# How many toys does your Golden Have?



## Gwen (Aug 9, 2007)

I just finished cleaning up the doggie toys scattered throughout the house and put them in the toy boxes (one upstairs & one downstairs). I couldn't believe how many there were!!! Also, the more climate weather has started showing many of the outdoor toys formerly covered in now. These guys have TONS of toys - more than I thought.

Just wondering how many toys your guys/gals have?

(I'm embarrassed to say that my guys have at least 100 when you count all of the balls outside & buried in snow)


----------



## goldengirls550 (Jun 12, 2008)

Well I just almost embarrased myself. I read the topic and thought it said how many _toes_ does your Golden have?

Wow. Staying up all night talking to friends is really catching up to me... :doh:

Aubrie and Layla have waaaayyy too many to count. My favorite is when we go buy more toys and about 2 or 3 that we haven't seen in a year show up! Every time we go to shows I come home with a handful of toys. I'm running out of room to store all of them!


----------



## Lisa_and_Willow. (Dec 18, 2007)

I wouldn't like to count them!

Lets just say that they have 3 toyboxes.


----------



## vrocco1 (Feb 25, 2006)

One-hundred sounds about right, if you count all the antlers.


----------



## Lucky's mom (Nov 4, 2005)

Ah, well I'm trying to do better with Lucky. He's got a football kong that hurts when it drops on my foot. A fire hydrant kong. Tennis type ball. A hand towel that is tied in the middle with a knot. A Pheasent that goes "HONGK, HOOONGK" . A Hedge Hog that kinda oinks. And lots of sticks that he jabs us with outside. He had a few more but a couple of weeks ago, they just had to go to the great toy sky heaven place.


----------



## HovawartMom (Aug 10, 2006)

I wouldn't want to count but here is a picture of the container!!:


----------



## Zoeys mom (Apr 26, 2008)

Zoey have been breaking all her toys so she is down to about 5.


----------



## goldengirls550 (Jun 12, 2008)

^^^ LOL Is that a brand new kong in there?


----------



## mm03gn (Sep 24, 2008)

Mine probably have around 30-although I don't think most of them classify as "toys" anymore - but rather "dirty pieces of tattered rags" but if the girls still want to rip them up and fight over them, who am I to judge!


----------



## 3kidsandagoldenpuppy (Aug 16, 2008)

Miley has an entire boxful(diaper size box) or toys but PREFERS to take and steal the build-a-bears. She LOVES any of them and they're her faves.

## SUPPLIED MATERIAL
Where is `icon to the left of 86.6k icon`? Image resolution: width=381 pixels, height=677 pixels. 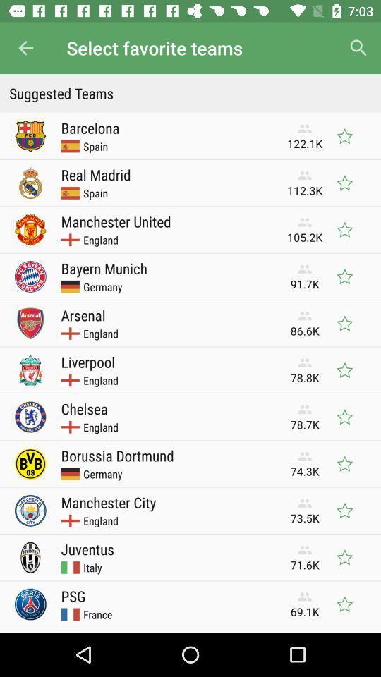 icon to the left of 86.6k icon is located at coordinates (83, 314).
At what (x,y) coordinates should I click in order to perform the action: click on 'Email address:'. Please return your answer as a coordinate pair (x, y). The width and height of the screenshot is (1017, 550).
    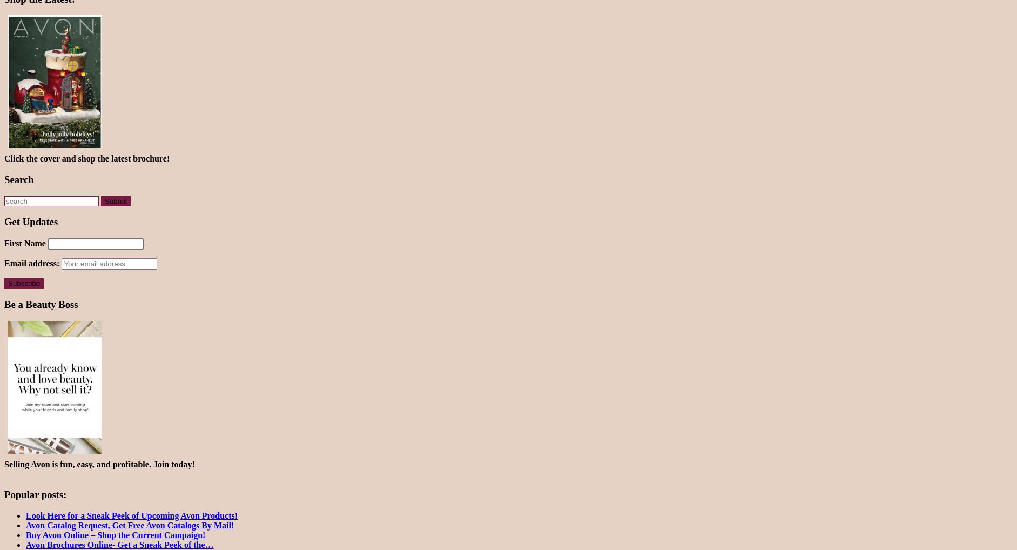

## WRITTEN INSTRUCTION
According to the forum thread on how many toys Goldens have, about how many toys is Zoey down to? You won't need the material for this.

## EXPECTED ANSWER
About 5.